The Republican advocacy group, Fair Lines America Foundation, sued the Census Bureau for information about how the group quarters count was conducted, saying it’s concerned about its accuracy and wants to make sure anomalies didn’t affect the state population figures used for apportionment. The apportionment numbers were released by the Census Bureau in April, and the redistricting numbers used for drawing congressional and legislative districts are being made public next month.

The group quarters count is under added scrutiny this census because the Census Bureau, for the first time, decided in the middle of crunching numbers to use a last-resort statistical technique called imputation to fill in the data gaps for the dorms, nursing homes and prisons. The method has been used for some time to fill in missing information on individual households.

“If the Census Bureau is permitted to conduct these sorts of methodology changes and implementations behind closed doors ... electoral chaos may result from the states’ reliance on potentially defective numbers in conducting redistricting,” Fair Lines said in court papers.

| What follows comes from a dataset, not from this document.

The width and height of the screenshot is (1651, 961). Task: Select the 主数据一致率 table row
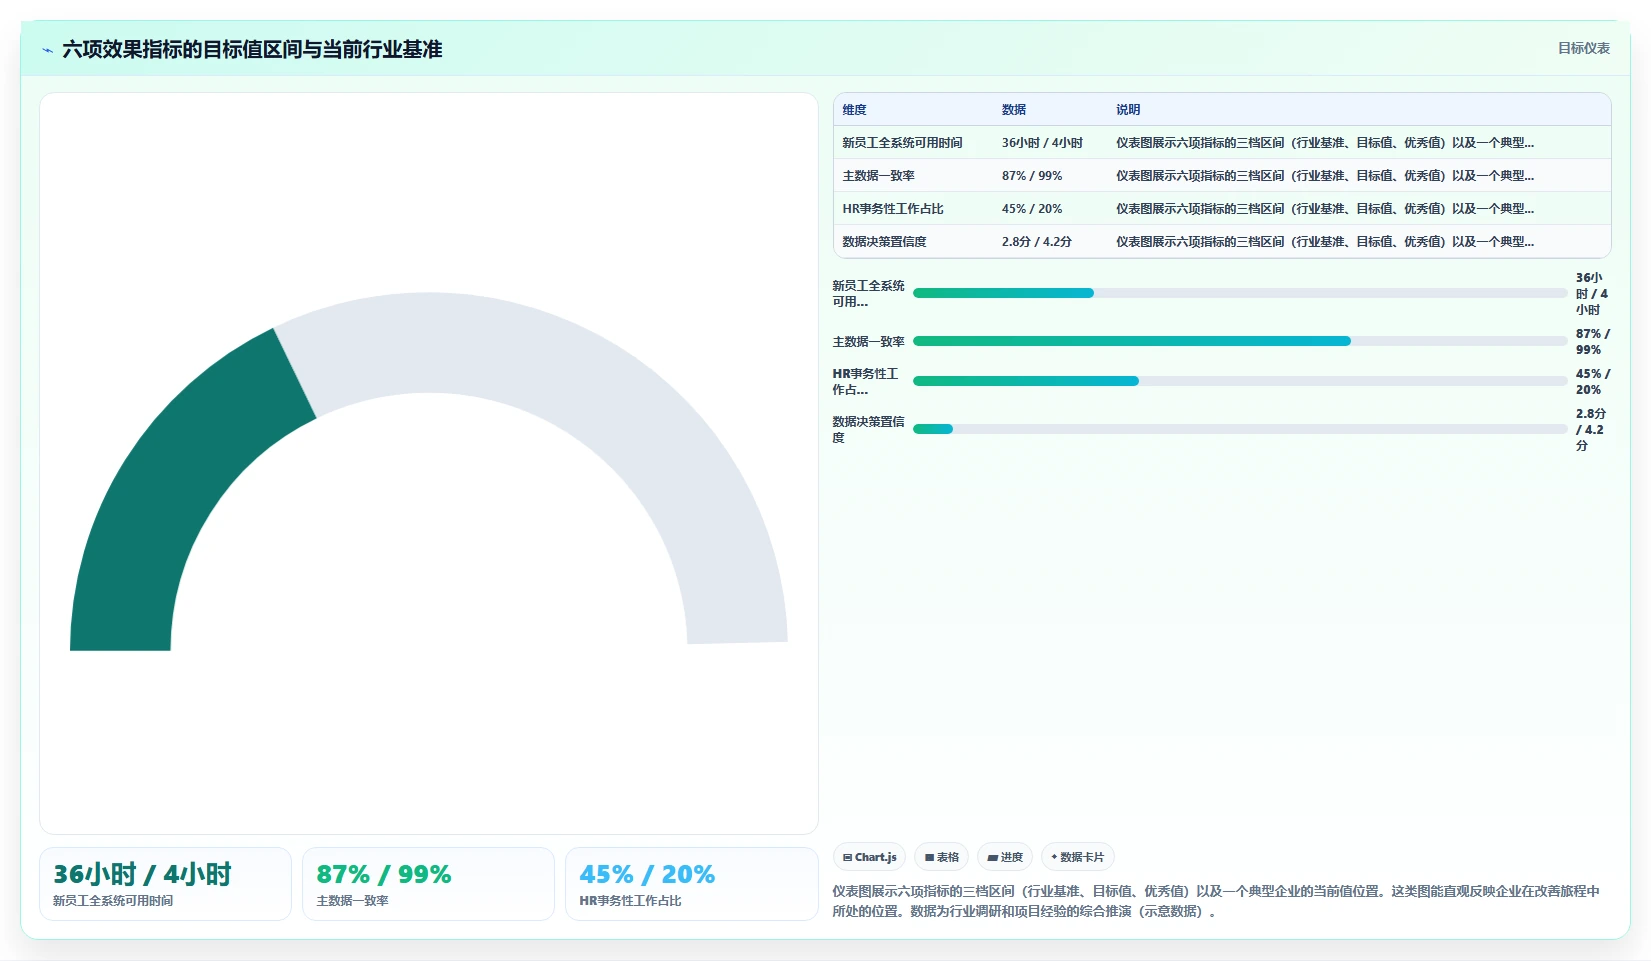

In addition to the 43,000 group quarter addresses that lacked data last December, another 3,500 addresses had counts that were implausible because they were listed as having zero people or were way too high, suggesting there were duplicates. Statisticians removed duplicates, such as college students who were counted at both their dorms and parents’ homes, the documents said.

If they didn’t have any information about residents in a dorm, nursing home or prison, Census Bureau statisticians applied information they already knew about the facility, either from previous surveys, earlier contacts or administrative records, to arrive at the count.

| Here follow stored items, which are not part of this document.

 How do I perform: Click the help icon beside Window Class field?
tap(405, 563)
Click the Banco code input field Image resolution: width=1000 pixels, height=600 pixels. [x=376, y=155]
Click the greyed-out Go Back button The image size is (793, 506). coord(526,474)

After imputation and duplicate removal, the revised numbers appeared to artificially inflate the count for group quarters by 444,000 people. Instead of an expected 8.1 million residents living in group quarters, there were almost 8.6 million people. The group quarters count in the revised data was noticeably higher for California, New York, Florida and Washington state, the documents and slide presentations showed.

The Census Bureau said in a statement that the numbers in the documents weren’t the final figures and that the 444,000-person difference was addressed in later numbers-crunching. The statistical agency didn’t say what the final figures were or provide details about how the difference was handled.

“The Census Bureau made several improvements to its methodology after the date these slides were created,” the statement said.